=== Pointing records for text and elements ===
◆ ◆ ◆ ◆ ◆

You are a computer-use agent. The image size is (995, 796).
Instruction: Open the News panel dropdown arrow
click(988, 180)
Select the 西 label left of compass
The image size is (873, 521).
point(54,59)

◆ ◆ ◆ ◆ ◆

Can you print every one of the records above again, line for line and with nothing changed?

You are a computer-use agent. The image size is (995, 796).
Instruction: Open the News panel dropdown arrow
click(988, 180)
Select the 西 label left of compass
The image size is (873, 521).
point(54,59)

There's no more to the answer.